[Data excerpts]
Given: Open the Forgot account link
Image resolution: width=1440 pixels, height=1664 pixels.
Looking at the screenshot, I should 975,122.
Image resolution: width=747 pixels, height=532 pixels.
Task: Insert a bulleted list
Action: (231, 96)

▶ **Task objective**
Every entry is to be retyped word for word.

▶ **Written solution**
Given: Open the Forgot account link
Image resolution: width=1440 pixels, height=1664 pixels.
Looking at the screenshot, I should 975,122.
Image resolution: width=747 pixels, height=532 pixels.
Task: Insert a bulleted list
Action: (231, 96)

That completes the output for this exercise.